Scan the data for "icon" and copy each matching line.

* [Material for this exercise]
________

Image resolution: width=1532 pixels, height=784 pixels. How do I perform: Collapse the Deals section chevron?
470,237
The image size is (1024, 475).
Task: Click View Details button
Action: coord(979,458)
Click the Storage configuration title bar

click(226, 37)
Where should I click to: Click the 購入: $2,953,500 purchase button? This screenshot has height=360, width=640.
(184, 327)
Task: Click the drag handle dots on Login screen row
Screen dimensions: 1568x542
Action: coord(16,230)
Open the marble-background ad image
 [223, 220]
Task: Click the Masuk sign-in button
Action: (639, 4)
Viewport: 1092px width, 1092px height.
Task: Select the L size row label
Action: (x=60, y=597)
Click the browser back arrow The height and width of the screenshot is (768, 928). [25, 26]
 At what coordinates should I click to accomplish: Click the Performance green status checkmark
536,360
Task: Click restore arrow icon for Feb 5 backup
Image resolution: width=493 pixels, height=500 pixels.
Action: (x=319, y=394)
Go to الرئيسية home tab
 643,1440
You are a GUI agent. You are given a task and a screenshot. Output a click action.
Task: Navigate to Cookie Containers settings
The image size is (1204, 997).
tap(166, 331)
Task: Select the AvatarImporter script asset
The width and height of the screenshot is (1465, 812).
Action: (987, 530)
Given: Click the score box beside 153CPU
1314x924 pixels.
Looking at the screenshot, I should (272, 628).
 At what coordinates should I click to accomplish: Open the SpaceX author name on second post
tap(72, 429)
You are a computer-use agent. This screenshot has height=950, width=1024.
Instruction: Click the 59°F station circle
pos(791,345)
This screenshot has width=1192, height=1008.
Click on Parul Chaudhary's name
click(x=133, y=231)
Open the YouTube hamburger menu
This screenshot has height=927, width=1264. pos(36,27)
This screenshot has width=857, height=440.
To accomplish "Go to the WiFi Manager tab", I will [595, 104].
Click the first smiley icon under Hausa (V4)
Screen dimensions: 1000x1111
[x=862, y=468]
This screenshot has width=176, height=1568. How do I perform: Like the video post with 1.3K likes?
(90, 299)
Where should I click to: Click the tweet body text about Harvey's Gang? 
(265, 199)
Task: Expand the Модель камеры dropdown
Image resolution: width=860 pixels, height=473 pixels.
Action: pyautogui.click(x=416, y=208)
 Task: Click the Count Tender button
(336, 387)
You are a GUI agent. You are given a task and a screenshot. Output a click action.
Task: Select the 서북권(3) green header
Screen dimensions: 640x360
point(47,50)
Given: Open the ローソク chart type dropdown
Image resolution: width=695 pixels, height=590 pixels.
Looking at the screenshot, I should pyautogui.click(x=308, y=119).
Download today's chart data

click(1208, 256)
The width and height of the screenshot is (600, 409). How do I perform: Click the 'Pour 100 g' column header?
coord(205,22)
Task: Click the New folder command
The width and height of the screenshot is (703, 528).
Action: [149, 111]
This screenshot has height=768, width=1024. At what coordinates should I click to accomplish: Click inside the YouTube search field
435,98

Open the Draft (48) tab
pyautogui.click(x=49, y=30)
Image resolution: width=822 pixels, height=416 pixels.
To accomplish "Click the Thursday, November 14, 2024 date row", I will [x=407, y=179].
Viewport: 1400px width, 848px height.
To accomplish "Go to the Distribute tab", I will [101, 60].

________

* [Solution]
Task: Click restore arrow icon for Feb 5 backup
Click the first smiley icon under Hausa (V4)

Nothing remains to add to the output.